I took the photo towards the end of a toboggan run that we all went on. At this stage, you had to just sit back and surrender to the mechanism and allow yourself to be pulled back to the start. Even if you tried to do anything with the controls, it made no difference. The only option would be to un-clip your safety belt and step off!
In life, ever felt that you have got to a situation where things are beyond your control? If so, perhaps you need to learn to surrender?
- Many of us, may be all of us often want to be in control. We can seek to rely on our abilities, our knowledge, our resources or our contacts. None of these are wrong in themselves. Yet where do we turn when all of this no longer seems to work?
- Or when we look at the news and troubles around the world? How do we respond? Does fear and despair totally engulf us? Are we able to see beyond and ask God to give us a different perspective?
- If you are reading this as a Christ follower, are there areas in your life where you sense the Lord is challenging you to change, grow, embrace something new or give something up?
In response to all of these, I give the word ‘surrender’. What might that look like in our lives?
In Proverbs 3:5-6 we can read,
“Trust in the Lord with all your heart and lean not on your own understanding, in all your ways acknowledge him and he will make your paths straight.” (New International Version)
Do we believe that? Will we act on it? To do so will involve ‘surrender’.
Some of the core of Christian faith can seem at face value contradictory. For example, to live, we have to die: “Whoever tries to keep their life will lose it, and whoever loses their life will preserve it” (Luke 17:33). Jesus did not mean literally dying. So what was He getting at? How do these words speak into your life?
On old U2 song (yup, I am showing my age!!) includes the words, “if I wanna live, I gotta die to myself someday”.
This weekend as a church community we will meet at a lakeside and witness two people getting baptised. They are recognising God’s grace in their lives, His forgiveness and that they have begun a new life of following Christ. Neither of them are claiming to be perfect.

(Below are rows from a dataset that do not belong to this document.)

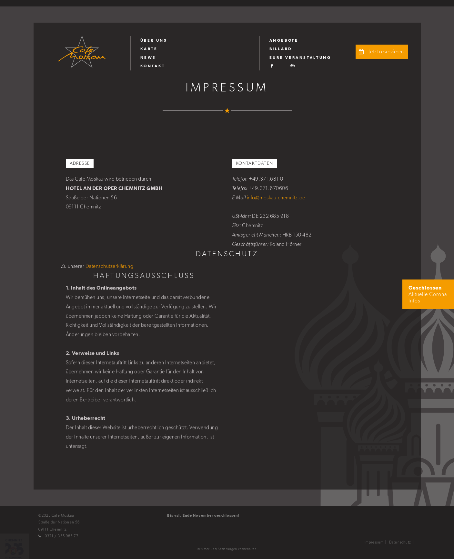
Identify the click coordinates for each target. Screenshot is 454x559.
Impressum (374, 542)
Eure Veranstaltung (300, 57)
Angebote (283, 40)
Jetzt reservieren (380, 52)
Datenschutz (400, 542)
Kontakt (152, 66)
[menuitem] (194, 40)
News (148, 57)
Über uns (153, 40)
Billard (280, 49)
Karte (149, 49)
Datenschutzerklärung (110, 266)
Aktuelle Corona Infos (428, 294)
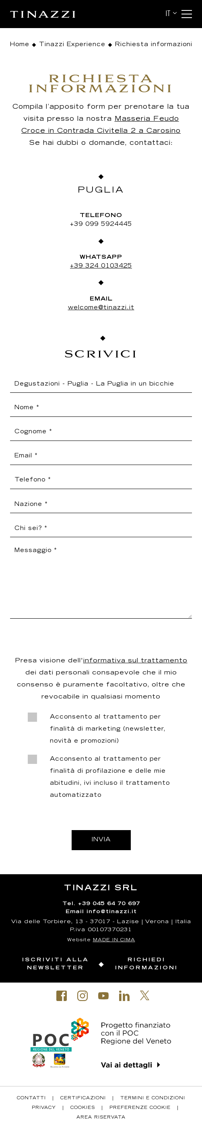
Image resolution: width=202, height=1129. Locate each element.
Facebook (61, 996)
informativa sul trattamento (135, 661)
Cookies (82, 1108)
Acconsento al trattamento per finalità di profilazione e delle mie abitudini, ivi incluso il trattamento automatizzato (110, 777)
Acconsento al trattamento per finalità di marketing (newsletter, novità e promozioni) (107, 729)
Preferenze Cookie (140, 1108)
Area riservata (101, 1118)
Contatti (31, 1099)
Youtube (103, 996)
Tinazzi (50, 14)
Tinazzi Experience (72, 45)
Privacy (44, 1108)
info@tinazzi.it (112, 912)
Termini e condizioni (152, 1099)
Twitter (145, 995)
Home (19, 45)
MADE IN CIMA (114, 940)
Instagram (82, 996)
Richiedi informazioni (146, 964)
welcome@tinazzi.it (101, 308)
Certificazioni (83, 1099)
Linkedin (124, 996)
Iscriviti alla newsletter (55, 964)
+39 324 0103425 (101, 266)
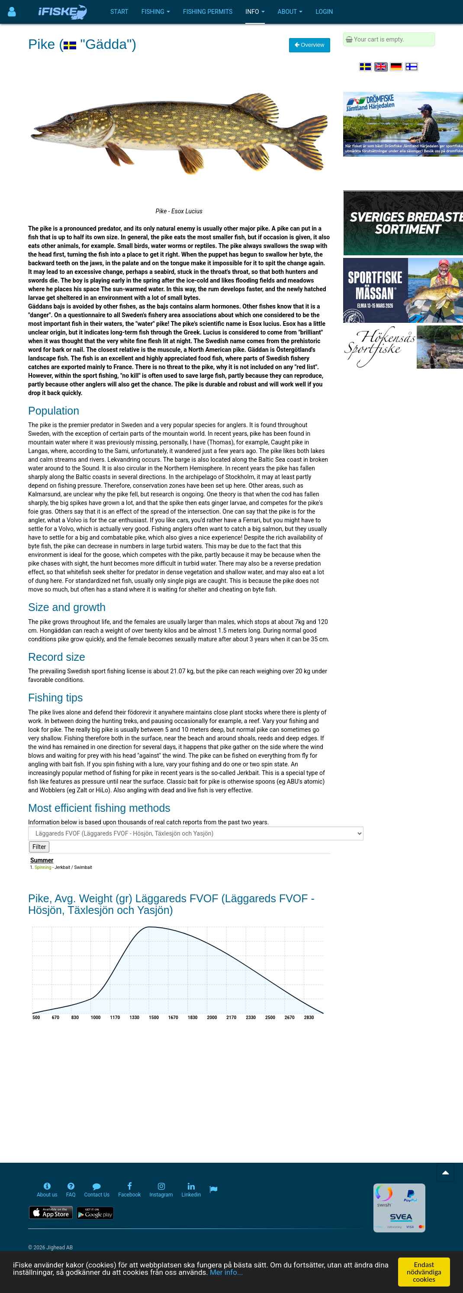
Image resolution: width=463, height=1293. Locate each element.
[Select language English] (381, 66)
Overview (310, 45)
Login (324, 11)
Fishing (155, 11)
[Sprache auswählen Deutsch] (397, 66)
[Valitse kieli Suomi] (412, 66)
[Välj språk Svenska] (366, 66)
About (290, 11)
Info (254, 11)
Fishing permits (207, 11)
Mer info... (226, 1272)
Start (119, 11)
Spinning (43, 867)
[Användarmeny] (12, 12)
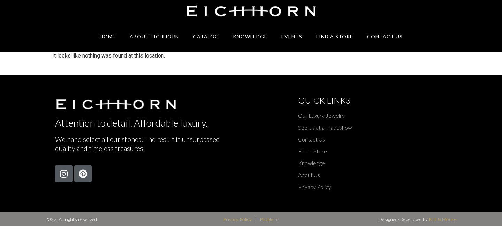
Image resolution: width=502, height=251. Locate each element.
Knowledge (250, 36)
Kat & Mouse (443, 219)
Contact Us (385, 36)
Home (108, 36)
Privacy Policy (237, 219)
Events (291, 36)
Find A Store (334, 36)
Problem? (269, 219)
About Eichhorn (154, 36)
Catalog (206, 36)
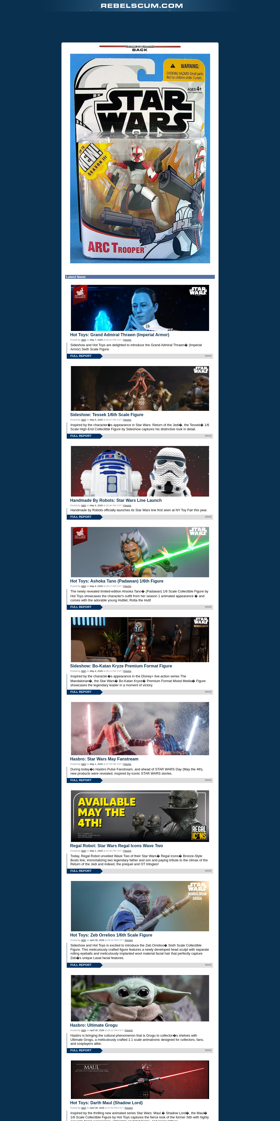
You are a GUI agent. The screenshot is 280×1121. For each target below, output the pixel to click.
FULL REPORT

Baptism symbolises the dying to an old life and rising to a new one in Christ. That can sound a bit ‘mystical’ and disconnected from the real world. But walking out faith amid the opportunities and challenges of life, involves in a very real way, an ongoing dying, a surrender. This impacts into daily living.
As the verses above from Proverbs stress, “Trust…” We all put our trust in something… actually we all surrender to something. What or who is it going to be?